# WRITTEN TASK:
Retype the records from their first line through the line containing "The height and width of the screenshot is (543, 1674).", including both of those lines, without changing anything.

Records from a data source
===============

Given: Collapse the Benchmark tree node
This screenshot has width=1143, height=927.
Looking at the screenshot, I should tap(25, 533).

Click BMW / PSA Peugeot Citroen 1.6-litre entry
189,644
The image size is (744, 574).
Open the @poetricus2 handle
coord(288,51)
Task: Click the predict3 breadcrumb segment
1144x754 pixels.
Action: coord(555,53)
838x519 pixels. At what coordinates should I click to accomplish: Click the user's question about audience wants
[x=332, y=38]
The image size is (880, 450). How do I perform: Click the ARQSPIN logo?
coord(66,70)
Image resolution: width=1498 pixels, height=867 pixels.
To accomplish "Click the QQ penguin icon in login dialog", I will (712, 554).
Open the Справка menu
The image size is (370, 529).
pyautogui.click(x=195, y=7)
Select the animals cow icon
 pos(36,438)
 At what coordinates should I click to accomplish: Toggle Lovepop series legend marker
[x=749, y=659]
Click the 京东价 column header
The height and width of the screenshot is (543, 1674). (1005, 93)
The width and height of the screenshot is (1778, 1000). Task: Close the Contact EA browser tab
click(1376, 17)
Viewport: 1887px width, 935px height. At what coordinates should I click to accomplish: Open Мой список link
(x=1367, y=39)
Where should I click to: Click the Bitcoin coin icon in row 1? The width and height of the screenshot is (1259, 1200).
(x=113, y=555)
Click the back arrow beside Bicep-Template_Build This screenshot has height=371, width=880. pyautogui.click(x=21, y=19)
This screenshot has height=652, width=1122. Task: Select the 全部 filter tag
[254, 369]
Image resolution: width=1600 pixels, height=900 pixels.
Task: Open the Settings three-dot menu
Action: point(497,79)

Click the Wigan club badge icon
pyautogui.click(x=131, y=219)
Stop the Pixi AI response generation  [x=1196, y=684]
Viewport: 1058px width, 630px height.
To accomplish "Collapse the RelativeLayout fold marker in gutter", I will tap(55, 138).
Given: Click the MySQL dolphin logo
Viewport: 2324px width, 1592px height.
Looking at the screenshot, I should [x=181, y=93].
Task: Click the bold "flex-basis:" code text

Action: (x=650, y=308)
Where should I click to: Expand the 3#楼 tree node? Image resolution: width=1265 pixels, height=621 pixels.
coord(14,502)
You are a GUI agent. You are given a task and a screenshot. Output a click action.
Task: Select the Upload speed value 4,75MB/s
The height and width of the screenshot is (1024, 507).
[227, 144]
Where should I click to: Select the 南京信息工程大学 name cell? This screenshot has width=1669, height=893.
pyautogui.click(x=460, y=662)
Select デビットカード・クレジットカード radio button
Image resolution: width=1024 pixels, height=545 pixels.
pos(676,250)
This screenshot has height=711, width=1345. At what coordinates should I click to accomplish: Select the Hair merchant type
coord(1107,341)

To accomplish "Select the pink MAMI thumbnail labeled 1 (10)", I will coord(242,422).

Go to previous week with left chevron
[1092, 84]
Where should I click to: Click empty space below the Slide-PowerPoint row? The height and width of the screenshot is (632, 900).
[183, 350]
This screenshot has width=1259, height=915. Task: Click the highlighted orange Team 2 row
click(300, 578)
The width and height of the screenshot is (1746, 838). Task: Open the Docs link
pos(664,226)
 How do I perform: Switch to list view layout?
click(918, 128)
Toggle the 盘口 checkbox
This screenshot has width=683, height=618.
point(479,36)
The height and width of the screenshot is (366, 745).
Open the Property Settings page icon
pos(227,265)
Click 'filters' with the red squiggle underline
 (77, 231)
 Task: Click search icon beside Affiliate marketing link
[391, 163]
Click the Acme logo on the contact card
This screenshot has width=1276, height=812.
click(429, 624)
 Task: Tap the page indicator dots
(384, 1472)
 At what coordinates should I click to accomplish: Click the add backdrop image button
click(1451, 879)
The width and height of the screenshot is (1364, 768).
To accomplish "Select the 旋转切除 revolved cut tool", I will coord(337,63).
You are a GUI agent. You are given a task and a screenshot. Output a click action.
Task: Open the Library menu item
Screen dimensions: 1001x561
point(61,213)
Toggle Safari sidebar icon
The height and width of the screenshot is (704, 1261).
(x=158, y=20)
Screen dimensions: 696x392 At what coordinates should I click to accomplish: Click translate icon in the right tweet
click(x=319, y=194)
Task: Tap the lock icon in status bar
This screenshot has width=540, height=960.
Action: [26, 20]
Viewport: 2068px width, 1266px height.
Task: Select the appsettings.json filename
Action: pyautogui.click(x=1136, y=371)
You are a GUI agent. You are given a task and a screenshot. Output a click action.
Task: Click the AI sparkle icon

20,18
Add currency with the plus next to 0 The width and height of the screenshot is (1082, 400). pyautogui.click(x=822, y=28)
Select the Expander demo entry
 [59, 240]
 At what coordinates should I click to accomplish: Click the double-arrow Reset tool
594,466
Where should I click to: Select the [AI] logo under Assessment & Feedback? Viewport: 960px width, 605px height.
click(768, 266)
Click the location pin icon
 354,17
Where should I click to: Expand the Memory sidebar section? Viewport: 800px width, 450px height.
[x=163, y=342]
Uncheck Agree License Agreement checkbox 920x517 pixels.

===============

# SOLUTION TO THE EXERCISE:
Given: Collapse the Benchmark tree node
This screenshot has width=1143, height=927.
Looking at the screenshot, I should tap(25, 533).

Click BMW / PSA Peugeot Citroen 1.6-litre entry
189,644
The image size is (744, 574).
Open the @poetricus2 handle
coord(288,51)
Task: Click the predict3 breadcrumb segment
1144x754 pixels.
Action: coord(555,53)
838x519 pixels. At what coordinates should I click to accomplish: Click the user's question about audience wants
[x=332, y=38]
The image size is (880, 450). How do I perform: Click the ARQSPIN logo?
coord(66,70)
Image resolution: width=1498 pixels, height=867 pixels.
To accomplish "Click the QQ penguin icon in login dialog", I will (712, 554).
Open the Справка menu
The image size is (370, 529).
pyautogui.click(x=195, y=7)
Select the animals cow icon
 pos(36,438)
 At what coordinates should I click to accomplish: Toggle Lovepop series legend marker
[x=749, y=659]
Click the 京东价 column header
The height and width of the screenshot is (543, 1674). (1005, 93)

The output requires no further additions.